I nodded. It wasn’t a bad comparison. All it needed was the addition of soul-crushing loss, and she was dead on.

“There’s more,” I said.

“Of course there is.”

I went over what Jenson and David had found when they’d cracked the files, and she knew most of it, that Death was making a formula dealing with powers, and that Alpha had made a deal to give him samples from StirkeForce. “So when I had Death, he told me that they need my sample, and I kept refusing to give it to them, and they ended up… well, you know,” I said, unable to say the words, “to punish me.”

She nodded and put her hand on mine, leaning over the desk.

“Anyway. They were making this, with this overall scheme of ultimately controlling world governments, building their own superhero army. I assumed this was all Death’s idea.”

“And it was really Killjoy’s,” she said softly. I nodded.

“Before Killjoy killed him, Death told me that the formula and all of his notes were in a lab, one Death worked at all the time.
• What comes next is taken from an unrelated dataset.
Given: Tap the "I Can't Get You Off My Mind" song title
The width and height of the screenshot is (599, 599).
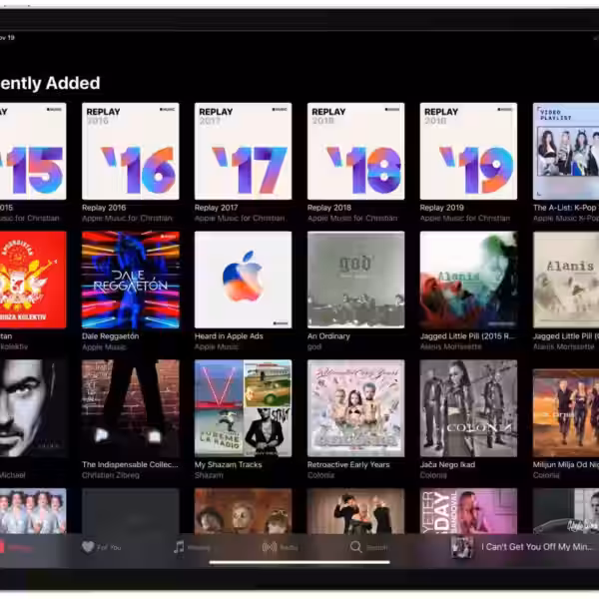Looking at the screenshot, I should tap(539, 547).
He kept handwritten records. There are no computer files or anything like that, because he was paranoid that someone else would end up with his research if he kept it digitally. So if we can find and destroy this facility, this lab, that puts an end to Killjoy’s little injected army plot.”
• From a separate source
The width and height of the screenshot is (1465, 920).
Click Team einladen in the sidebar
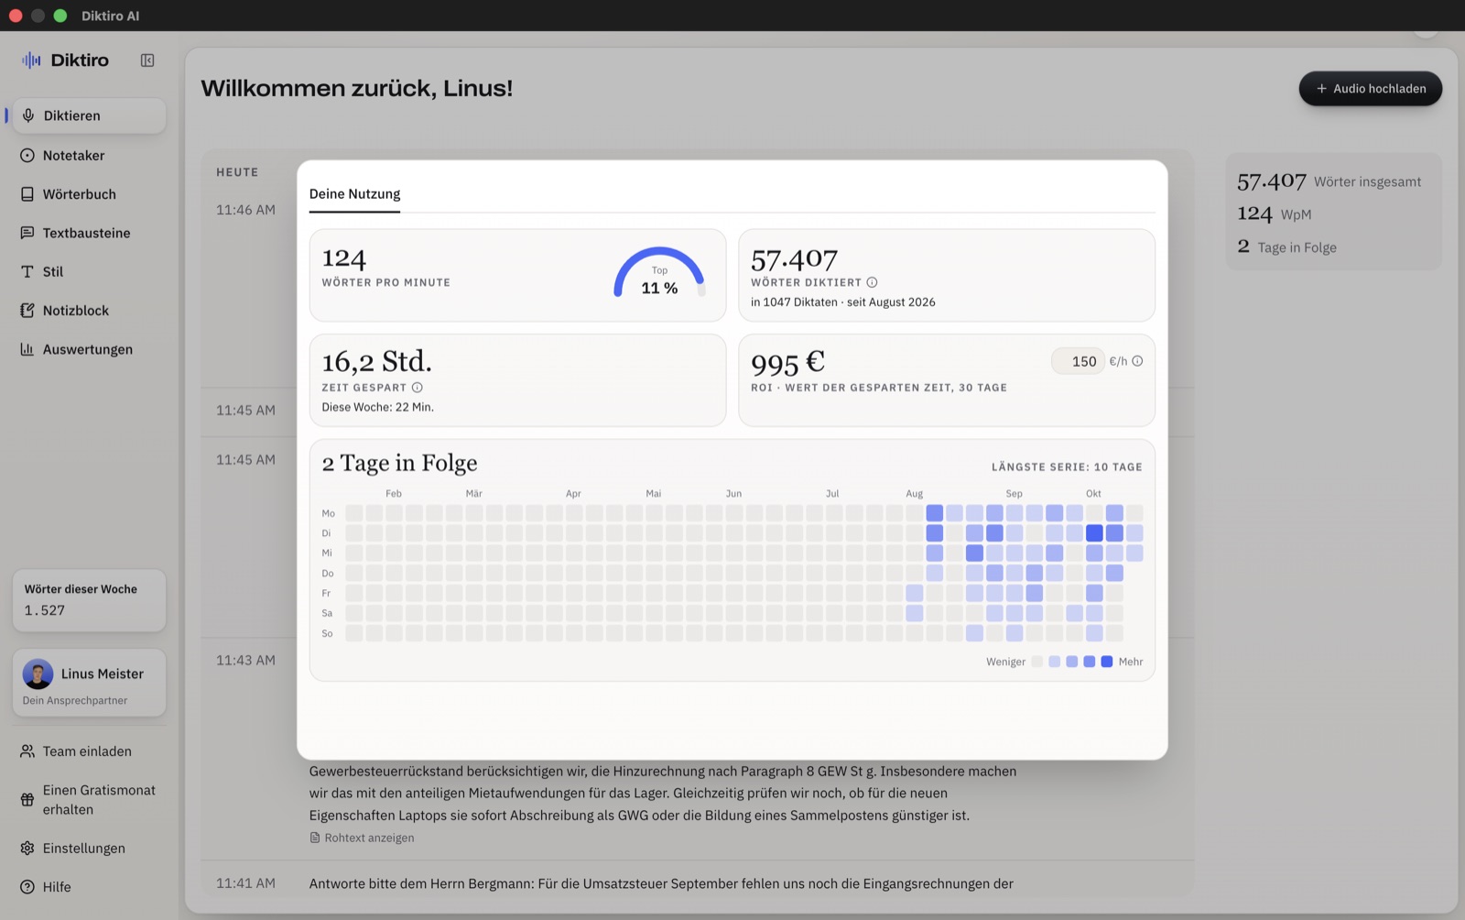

She was watching me. “And? Did you find it?”

“I tracked the location from Death’s phone’s GPS.” I left David and Jenson out of it. She didn’t need to know that they’d been helping me all along. “The lab is located just off the coast of Mexico. We go there, we destroy everything, we arrest whoever is there, and we hurt him. Bad.”
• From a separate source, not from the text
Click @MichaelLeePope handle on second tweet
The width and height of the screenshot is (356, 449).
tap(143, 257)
She sat thinking for a few moments, then shook her head sadly. “It’s not that simple.”

“What do you mean? Yes it is.”

“You’re talking about going to an island in international territory and destroying it and arresting people who may not even be American citizens.”

“This has to be stopped.”

“It would cause an international incident,” she said. “And trust of superheroes is already at a major low. We can’t go marching or flying or whatever into a foreign country and just start breaking stuff.”

“So, what? We just sit here and let it happen?”

“I’ll take it to the international tribunal.” I started arguing, and she talked over me. “StirkeForce can’t make a move until we have their support. We do, we’re immediately on everyone’s bad side. We’re hanging on by a thread here. I know you want to make them pay, but we need to go through the proper channels.”

I still had my mouth open to argue, and I clamped it shut.

“Email me the information you have, and I’ll present it. Okay?” Portia asked.

“Fine.”

“Okay. I’m sorry. I know you wanted a different answer, but— ”

“I understand,” I said.

She nodded. “Okay. Let’s get some rest.”

We got up, and she patted my shoulder. We rode the elevator down to our floor together.

“She was a really nice lady,” Portia said as we stepped off the elevator.

“She was,” I said.

“She was proud of you.”

I met her eyes then. “Well. That was a mistake, huh? Considering that someone I stupidly trusted killed her.”

“Jolene.”

I waved her off and let myself into my suite. I paced and thought.

And a few minutes later, I had changed out of my uniform and was out, flying toward Hamtramck.

I’d tried handling this the official way. Now it was time to handle it my way.

I landed in a park, looked around to make sure nobody was around, which wasn’t likely due to the late hour and the rain, which had been falling since our fight against Killjoy’s team. It felt like a month ago, at least, with all that had happened since.

I shoved my hands into the pockets of my black jacket and walked down the street toward the big old house I’d visited so often, it felt almost like a second home. I went around to the back door, rather than standing under the porch light at the front door. I knocked on the back door quietly. A few moments later, I saw the kitchen light turn on, and then Luther’s face peered out the window at me. A second later, I heard the locks clicking, and then she opened the door.

“Didn’t expect to see you here again,
kotka
,” she said in her scratchy voice.

“I was thinking about you,” I said. “I need your advice.”